= How to complete this task =
Without altering a single word, repeat the records that follow.

++++ Records for this exercise

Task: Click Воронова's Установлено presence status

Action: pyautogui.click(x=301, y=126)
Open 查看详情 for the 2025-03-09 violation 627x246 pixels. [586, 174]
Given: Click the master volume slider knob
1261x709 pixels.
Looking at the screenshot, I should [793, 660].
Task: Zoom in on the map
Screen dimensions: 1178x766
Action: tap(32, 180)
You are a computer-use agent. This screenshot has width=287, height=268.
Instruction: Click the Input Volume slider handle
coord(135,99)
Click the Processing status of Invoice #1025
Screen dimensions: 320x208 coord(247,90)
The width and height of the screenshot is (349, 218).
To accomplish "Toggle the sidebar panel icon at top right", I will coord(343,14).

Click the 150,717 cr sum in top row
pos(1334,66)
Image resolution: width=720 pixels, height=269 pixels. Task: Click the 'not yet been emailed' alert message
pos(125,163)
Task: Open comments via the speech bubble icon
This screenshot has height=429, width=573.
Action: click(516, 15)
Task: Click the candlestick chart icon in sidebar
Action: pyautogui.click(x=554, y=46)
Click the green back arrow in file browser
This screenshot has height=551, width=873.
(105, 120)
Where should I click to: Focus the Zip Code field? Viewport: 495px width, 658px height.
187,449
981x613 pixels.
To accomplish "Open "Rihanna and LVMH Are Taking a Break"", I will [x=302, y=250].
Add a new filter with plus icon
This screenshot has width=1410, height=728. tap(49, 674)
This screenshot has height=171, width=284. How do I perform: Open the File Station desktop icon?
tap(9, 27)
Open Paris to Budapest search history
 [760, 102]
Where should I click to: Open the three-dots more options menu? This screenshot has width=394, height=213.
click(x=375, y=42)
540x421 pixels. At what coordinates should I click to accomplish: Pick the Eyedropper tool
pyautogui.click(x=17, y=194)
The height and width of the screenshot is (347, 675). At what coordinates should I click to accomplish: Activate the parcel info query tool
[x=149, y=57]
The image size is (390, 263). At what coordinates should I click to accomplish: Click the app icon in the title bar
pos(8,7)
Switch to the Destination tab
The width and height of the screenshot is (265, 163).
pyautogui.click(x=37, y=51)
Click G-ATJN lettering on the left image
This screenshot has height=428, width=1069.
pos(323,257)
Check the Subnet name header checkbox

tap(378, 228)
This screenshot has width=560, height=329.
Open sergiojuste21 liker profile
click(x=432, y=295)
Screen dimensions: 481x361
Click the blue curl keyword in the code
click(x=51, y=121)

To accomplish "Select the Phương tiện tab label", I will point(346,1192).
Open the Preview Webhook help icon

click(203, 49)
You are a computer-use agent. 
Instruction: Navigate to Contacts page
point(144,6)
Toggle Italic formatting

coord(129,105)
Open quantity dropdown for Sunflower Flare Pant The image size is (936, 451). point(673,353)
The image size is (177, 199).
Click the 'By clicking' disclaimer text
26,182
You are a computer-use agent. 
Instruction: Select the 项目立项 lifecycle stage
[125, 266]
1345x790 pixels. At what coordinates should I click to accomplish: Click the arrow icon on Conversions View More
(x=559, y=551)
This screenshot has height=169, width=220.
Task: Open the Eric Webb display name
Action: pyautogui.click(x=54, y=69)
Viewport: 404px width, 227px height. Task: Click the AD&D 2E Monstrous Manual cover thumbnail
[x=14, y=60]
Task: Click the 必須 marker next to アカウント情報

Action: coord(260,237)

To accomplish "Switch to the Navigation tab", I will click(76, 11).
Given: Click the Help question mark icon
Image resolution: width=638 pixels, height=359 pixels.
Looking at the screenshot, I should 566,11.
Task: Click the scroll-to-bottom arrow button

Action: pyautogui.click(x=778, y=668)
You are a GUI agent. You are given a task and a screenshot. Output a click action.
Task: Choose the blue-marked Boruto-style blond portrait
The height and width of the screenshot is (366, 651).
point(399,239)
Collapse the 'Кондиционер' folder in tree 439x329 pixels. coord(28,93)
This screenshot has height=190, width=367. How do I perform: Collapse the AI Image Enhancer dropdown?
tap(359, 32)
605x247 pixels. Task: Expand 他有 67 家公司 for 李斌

++++++++

= Reply to the exercise =
Task: Click Воронова's Установлено presence status

Action: pyautogui.click(x=301, y=126)
Open 查看详情 for the 2025-03-09 violation 627x246 pixels. [586, 174]
Given: Click the master volume slider knob
1261x709 pixels.
Looking at the screenshot, I should [793, 660].
Task: Zoom in on the map
Screen dimensions: 1178x766
Action: tap(32, 180)
You are a computer-use agent. This screenshot has width=287, height=268.
Instruction: Click the Input Volume slider handle
coord(135,99)
Click the Processing status of Invoice #1025
Screen dimensions: 320x208 coord(247,90)
The width and height of the screenshot is (349, 218).
To accomplish "Toggle the sidebar panel icon at top right", I will coord(343,14).

Click the 150,717 cr sum in top row
pos(1334,66)
Image resolution: width=720 pixels, height=269 pixels. Task: Click the 'not yet been emailed' alert message
pos(125,163)
Task: Open comments via the speech bubble icon
This screenshot has height=429, width=573.
Action: click(516, 15)
Task: Click the candlestick chart icon in sidebar
Action: pyautogui.click(x=554, y=46)
Click the green back arrow in file browser
This screenshot has height=551, width=873.
(105, 120)
Where should I click to: Focus the Zip Code field? Viewport: 495px width, 658px height.
187,449
981x613 pixels.
To accomplish "Open "Rihanna and LVMH Are Taking a Break"", I will [x=302, y=250].
Add a new filter with plus icon
This screenshot has width=1410, height=728. tap(49, 674)
This screenshot has height=171, width=284. How do I perform: Open the File Station desktop icon?
tap(9, 27)
Open Paris to Budapest search history
 [760, 102]
Where should I click to: Open the three-dots more options menu? This screenshot has width=394, height=213.
click(x=375, y=42)
540x421 pixels. At what coordinates should I click to accomplish: Pick the Eyedropper tool
pyautogui.click(x=17, y=194)
The height and width of the screenshot is (347, 675). At what coordinates should I click to accomplish: Activate the parcel info query tool
[x=149, y=57]
The image size is (390, 263). At what coordinates should I click to accomplish: Click the app icon in the title bar
pos(8,7)
Switch to the Destination tab
The width and height of the screenshot is (265, 163).
pyautogui.click(x=37, y=51)
Click G-ATJN lettering on the left image
This screenshot has height=428, width=1069.
pos(323,257)
Check the Subnet name header checkbox

tap(378, 228)
This screenshot has width=560, height=329.
Open sergiojuste21 liker profile
click(x=432, y=295)
Screen dimensions: 481x361
Click the blue curl keyword in the code
click(x=51, y=121)

To accomplish "Select the Phương tiện tab label", I will point(346,1192).
Open the Preview Webhook help icon

click(203, 49)
You are a computer-use agent. 
Instruction: Navigate to Contacts page
point(144,6)
Toggle Italic formatting

coord(129,105)
Open quantity dropdown for Sunflower Flare Pant The image size is (936, 451). point(673,353)
The image size is (177, 199).
Click the 'By clicking' disclaimer text
26,182
You are a computer-use agent. 
Instruction: Select the 项目立项 lifecycle stage
[125, 266]
1345x790 pixels. At what coordinates should I click to accomplish: Click the arrow icon on Conversions View More
(x=559, y=551)
This screenshot has height=169, width=220.
Task: Open the Eric Webb display name
Action: pyautogui.click(x=54, y=69)
Viewport: 404px width, 227px height. Task: Click the AD&D 2E Monstrous Manual cover thumbnail
[x=14, y=60]
Task: Click the 必須 marker next to アカウント情報

Action: coord(260,237)

To accomplish "Switch to the Navigation tab", I will click(76, 11).
Given: Click the Help question mark icon
Image resolution: width=638 pixels, height=359 pixels.
Looking at the screenshot, I should 566,11.
Task: Click the scroll-to-bottom arrow button

Action: pyautogui.click(x=778, y=668)
You are a GUI agent. You are given a task and a screenshot. Output a click action.
Task: Choose the blue-marked Boruto-style blond portrait
The height and width of the screenshot is (366, 651).
point(399,239)
Collapse the 'Кондиционер' folder in tree 439x329 pixels. coord(28,93)
This screenshot has height=190, width=367. How do I perform: Collapse the AI Image Enhancer dropdown?
tap(359, 32)
605x247 pixels. Task: Expand 他有 67 家公司 for 李斌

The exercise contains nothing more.